Wade v. Mr. C. Cavenaugh's

John I. Purtle, Justice,

dissenting. I am not prepared to say that the appellant is or is not disabled from work as a result of the robbery or as a result of the firing. Nor do I believe that this court (or, for that matter, the Court of Appeals or the Commission) is able to render a just decision regarding appellant’s claim due to the completely erroneous statement of fact found in the Commission’s opinion. The Commission found it “significant that Wade became distraught and began crying during the hearing before the Administrative Law Judge when questioned about the ESD problems but not while describing the robbery.” (Emphasis added.) The record reflects otherwise.

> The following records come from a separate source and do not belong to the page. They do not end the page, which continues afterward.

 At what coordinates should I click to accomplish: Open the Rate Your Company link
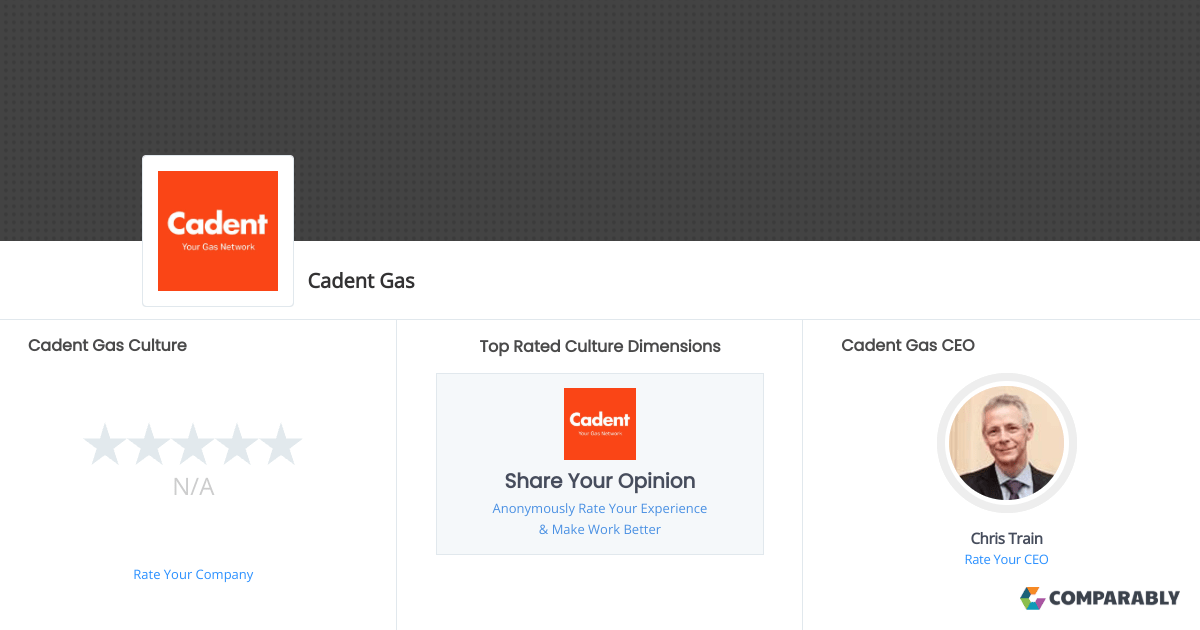pos(193,575)

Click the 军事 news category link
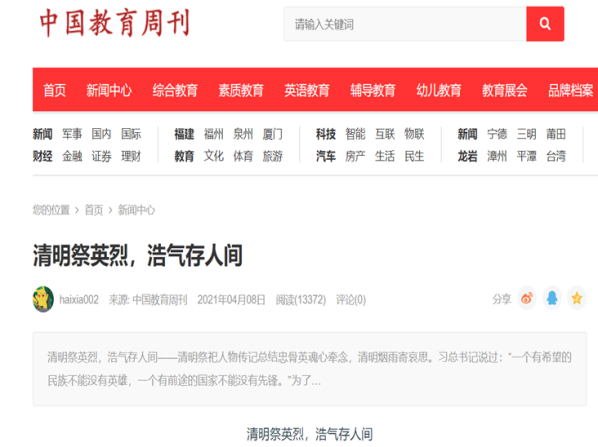click(72, 134)
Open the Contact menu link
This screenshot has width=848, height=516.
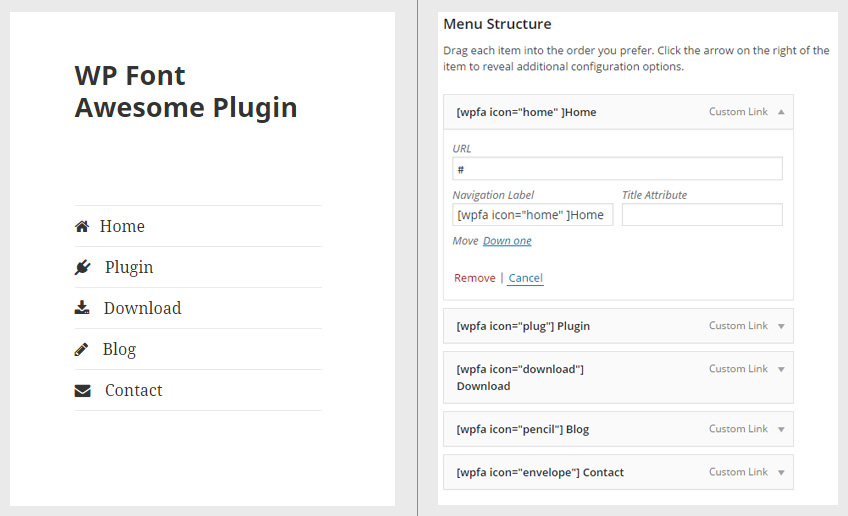(134, 391)
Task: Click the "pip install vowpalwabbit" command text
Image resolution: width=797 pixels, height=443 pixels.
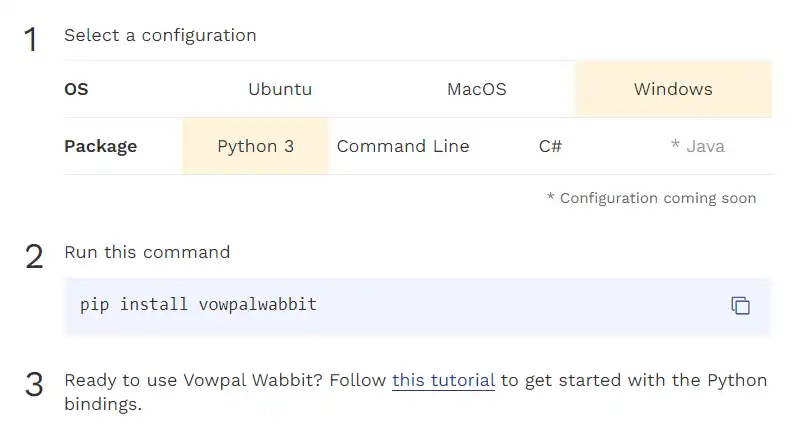Action: pyautogui.click(x=198, y=304)
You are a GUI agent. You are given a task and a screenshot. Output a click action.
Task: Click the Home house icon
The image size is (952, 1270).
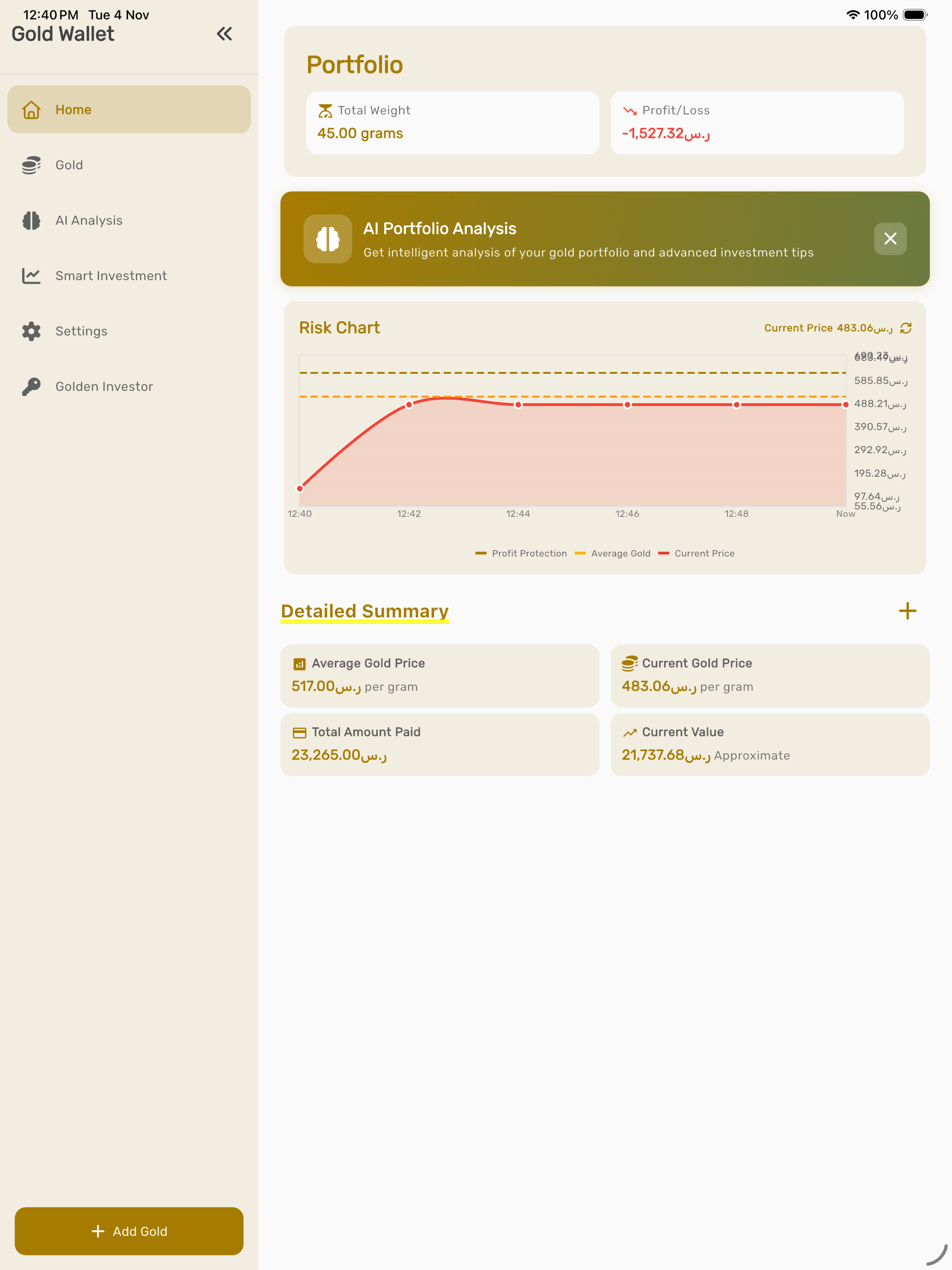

I agree with the disposition made by the Court of Appeals. See Wade v. Mr. C. Cavenaugh’s and Cigna Insurance Co., 25 Ark. App. 237, 756 S.W.2d 923 (1988). The Court of Appeals correctly recognized that the statement of the facts by the Administrative Law Judge was incomplete, and that the summary of the record as considered by the Commission was inaccurate and downright misleading. Although there is no reason to suspect that it was intended to be incomplete and inaccurate, it nevertheless came out that way.

The crux of the matter is that the Administrative Law Judge did not listen to all of the evidence, and he did observe the appellant cry when her termination was mentioned. However, the full record discloses that she also cried on several other occasions, including those times when the robbery was mentioned.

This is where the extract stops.